The key message I got from both Garth and my aunt was that I could DO. I could TRY. I wasn’t powerless to help myself. Garth talked this year about yoga ‘vitamins’, one of these being faith. I took this to mean having the faith to practice and better your condition and your life.

What I have learned
The empathy I received from my aunt and from Garth was as important as the asana know-how. It was not overdone – I haven’t met many people with MS who like being pitied – but it was profound. I was as taken aback by that as by Garth’s explanation of his MS being in remission as a result of his daily yoga practice. The concept of self-compassion began to dawn on me as I realised that yoga could be a foundation for my life, not another test for me to excel at. In fact, the less I excelled and the more I found I couldn’t do poses easily, the better it is for me.


A great joy of Garth’s teaching is that he seems to see pretty much at a glance what people are capable of. Even if we might sit there full of lists of what we can’t do, he encourages us to be brave while showing us how to take care of ourselves. His approach is a perfect blend of when to try harder and when to gather strength. That is the mark of a really great teacher and communicator.
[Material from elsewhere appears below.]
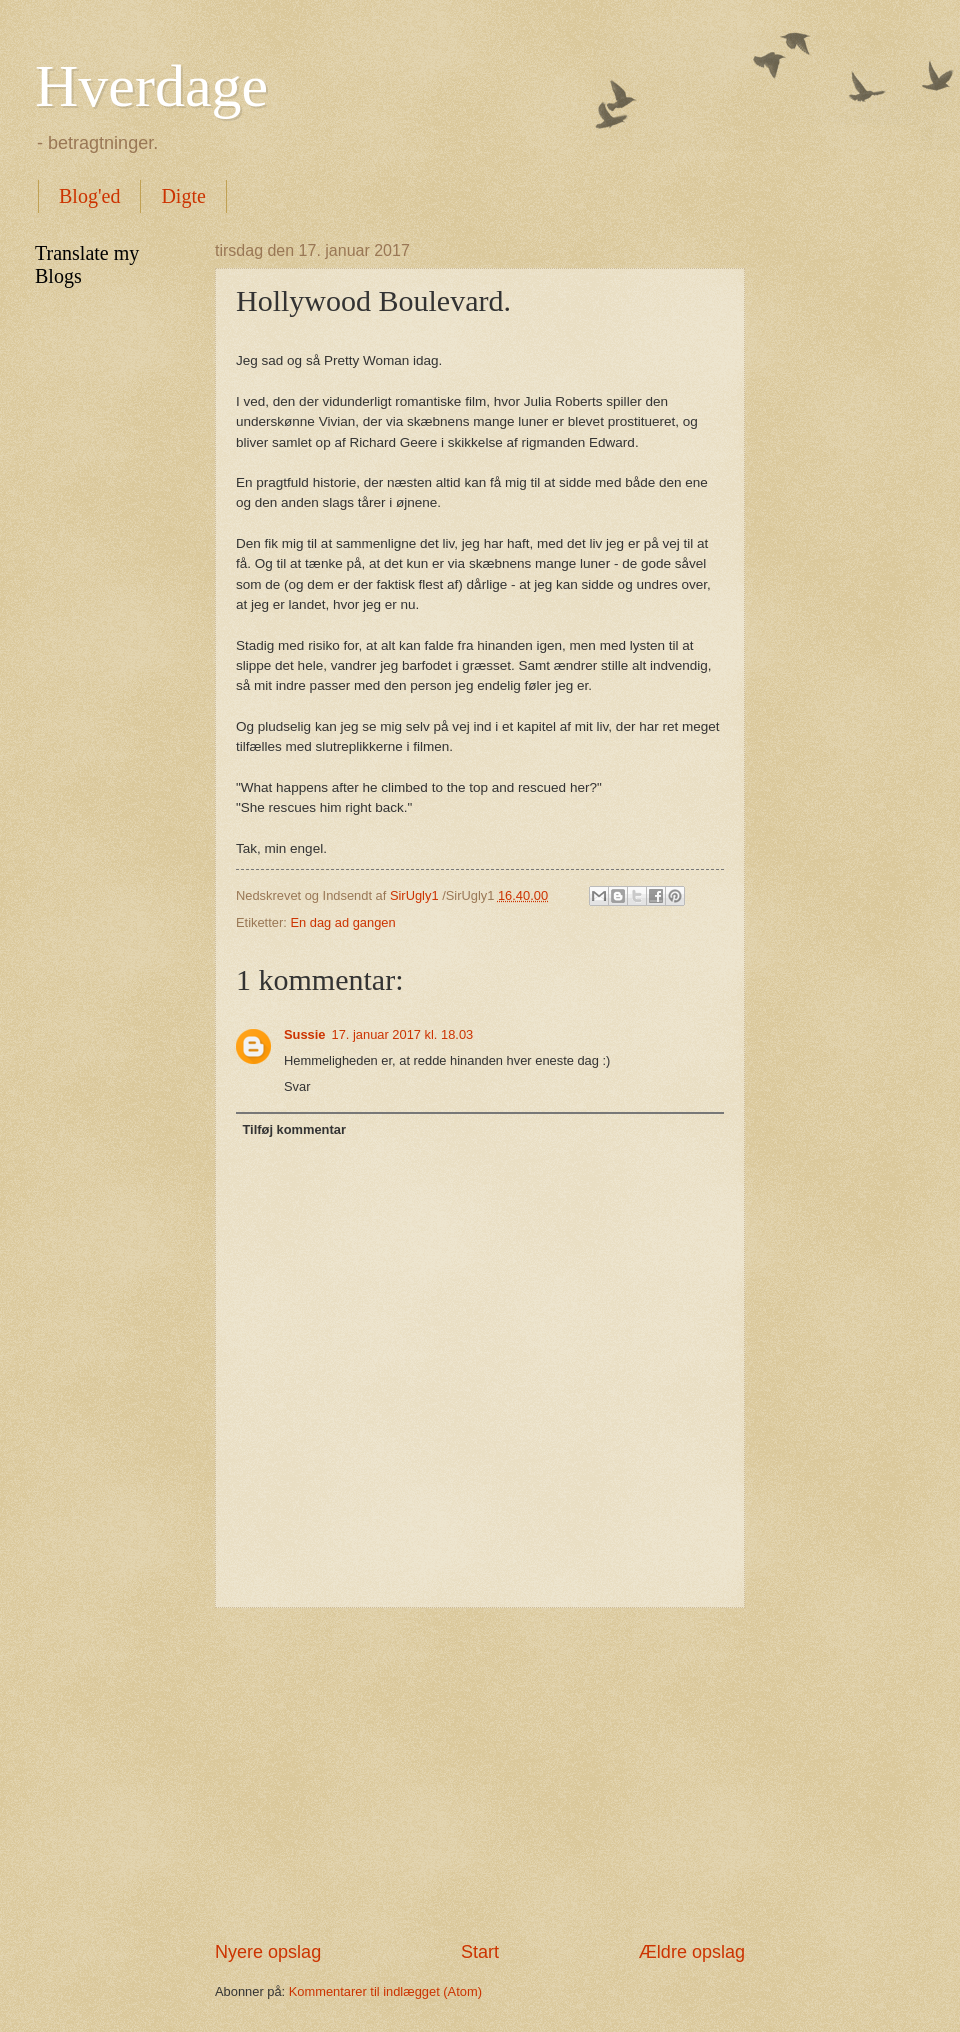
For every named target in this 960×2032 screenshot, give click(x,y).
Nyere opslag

Last year I managed to go up into handstand for the first time ever with Garth’s help.

I come out of his workshops feeling empowered and able. And being ABLE and more confident in a body which has serious health issues is an indescribable blessing. This is especially so since MS is incurable, at present, and the options presented to patients by the medical establishment are drugs which come with serious side effects. To be shown how to help yourself, when you might feel powerless and despondent, is perhaps the best lesson I’ve taken from Garth’s classes. It gives hope.
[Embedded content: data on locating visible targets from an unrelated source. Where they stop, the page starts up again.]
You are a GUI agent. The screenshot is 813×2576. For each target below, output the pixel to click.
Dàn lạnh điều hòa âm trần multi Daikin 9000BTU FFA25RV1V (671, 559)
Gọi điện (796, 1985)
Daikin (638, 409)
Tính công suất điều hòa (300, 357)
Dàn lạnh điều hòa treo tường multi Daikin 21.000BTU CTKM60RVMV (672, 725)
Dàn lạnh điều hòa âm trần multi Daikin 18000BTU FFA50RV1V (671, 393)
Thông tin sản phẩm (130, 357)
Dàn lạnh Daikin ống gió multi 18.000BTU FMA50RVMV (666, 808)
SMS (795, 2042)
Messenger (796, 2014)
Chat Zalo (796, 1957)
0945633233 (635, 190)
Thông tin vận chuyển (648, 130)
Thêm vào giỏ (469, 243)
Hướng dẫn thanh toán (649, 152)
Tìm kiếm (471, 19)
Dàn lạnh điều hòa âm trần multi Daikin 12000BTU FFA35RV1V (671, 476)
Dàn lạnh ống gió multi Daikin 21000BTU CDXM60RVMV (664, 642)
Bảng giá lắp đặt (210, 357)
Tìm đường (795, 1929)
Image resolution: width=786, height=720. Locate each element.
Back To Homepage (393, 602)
At a social level the workshops instill the sense of being surrounded by compassion and empathy from Garth and other teachers who choose to attend and help. There is also a huge sense of camaraderie from being with other people with MS and plenty of laughs along the way.
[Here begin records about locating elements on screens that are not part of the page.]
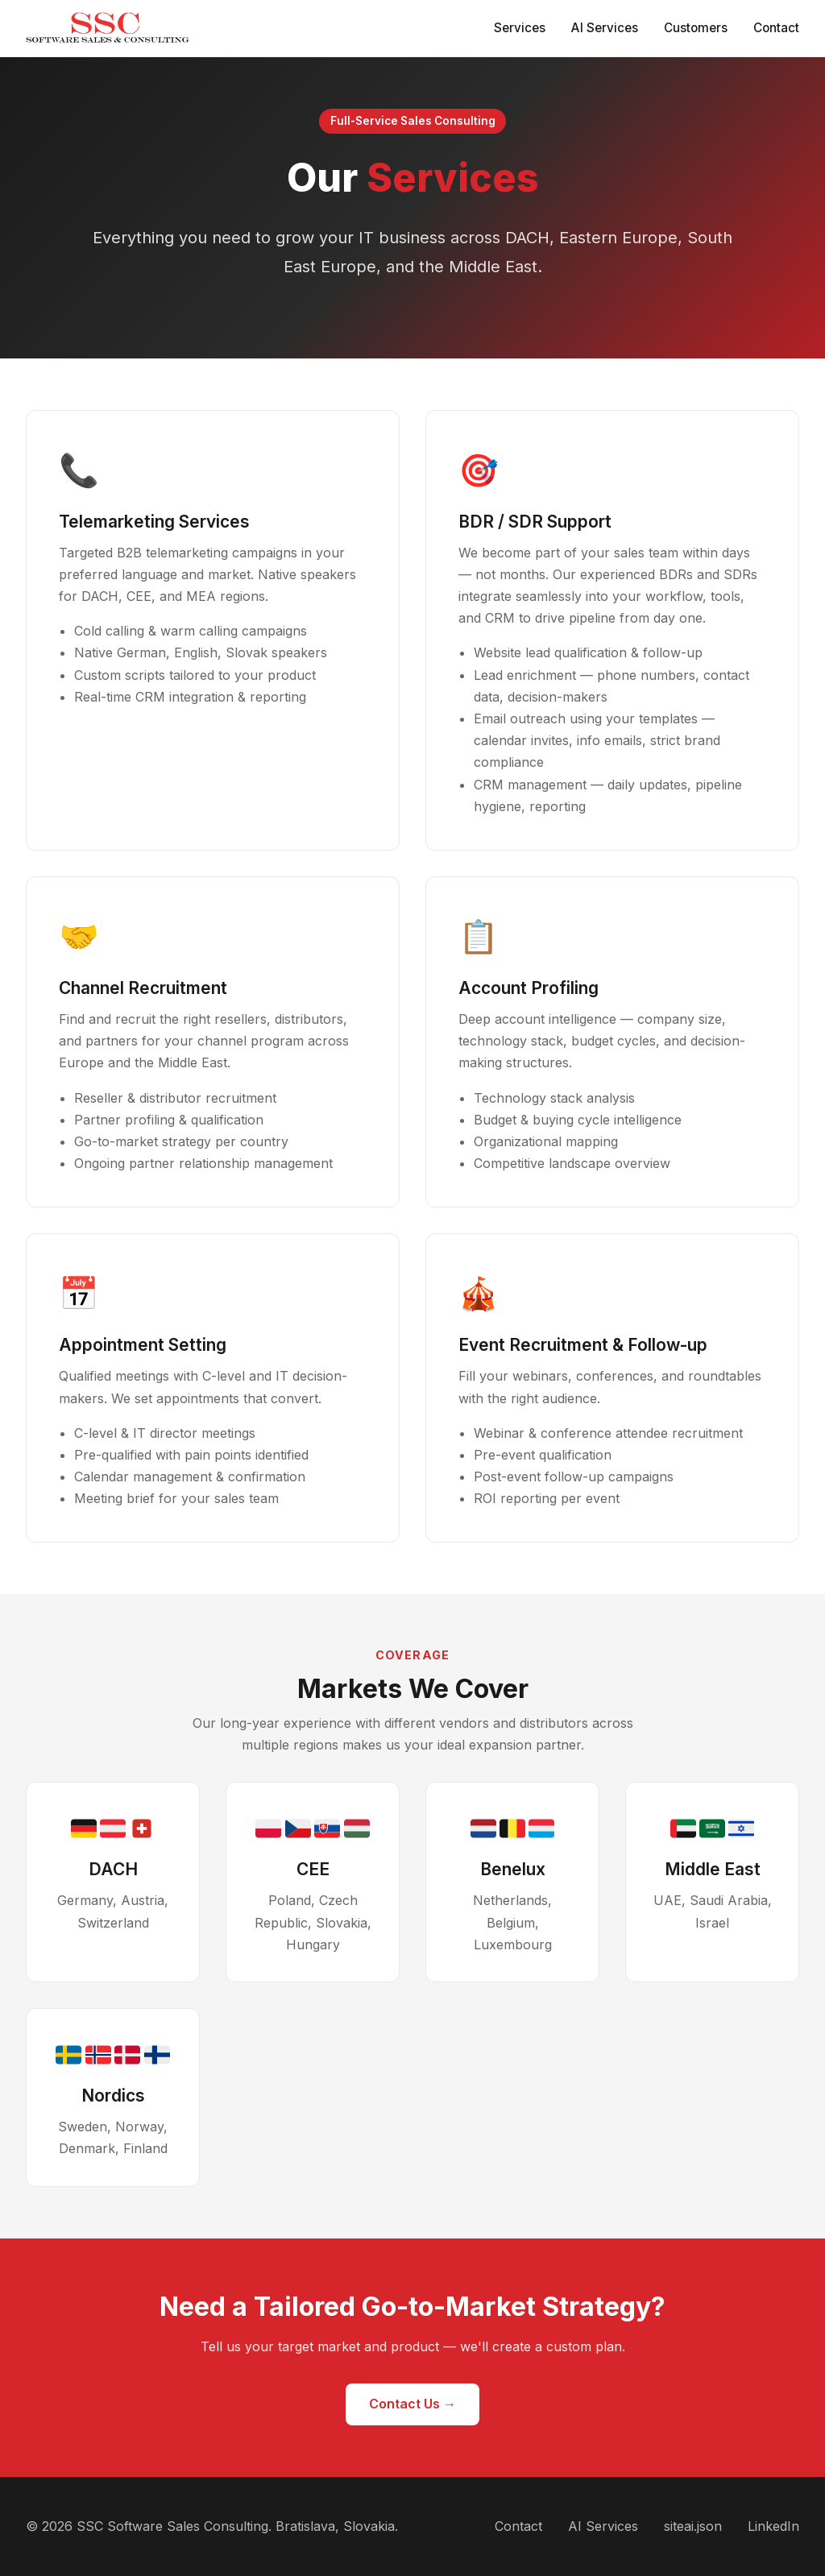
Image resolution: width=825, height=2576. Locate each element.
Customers (696, 27)
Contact (776, 27)
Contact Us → (412, 2404)
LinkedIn (773, 2526)
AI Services (604, 27)
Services (519, 27)
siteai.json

Acceptance and transformation
I can honestly say that I have MS to thank for many things. If wishing were of any use, I could wish I didn’t have this illness, I’m no masochist, after all. But, I have accepted the ebb and flow of it as a part of me. Although that acceptance is sure to be tested time and time again, MS is not something to do battle with or to conquer. It is just a part of me which, if I make the effort, I can manage reasonably well. On days when I don’t feel strong and am fearful of the future, I can do a yoga practice, which for that time concentrates my mind on what I’m doing on my mat.

My MS diagnosis also gave me the impetus to give up the law. How could I work intelligently in my yoga practice only to return to the world of mad busyness and obsession with targets and profits? Iyengar yoga made that conflict explicit and no longer acceptable to me. I think I am a different person from the harried, sharp-tongued lawyer of years ago.

Mr Iyengar died shortly after I had written this article. I am profoundly grateful to him for bringing Iyengar yoga into my life, firstly through my aunt, who is a yoga teacher, and then through Garth McLean who faithfully spreads the joys of yoga to people with Multiple Sclerosis and other neurological conditions. I must end by thanking the Iyengar Yoga Institute at Maida Vale and Sarva in High Wycombe and their teachers, but especially Mr Iyengar, without whom none of this would have been possible.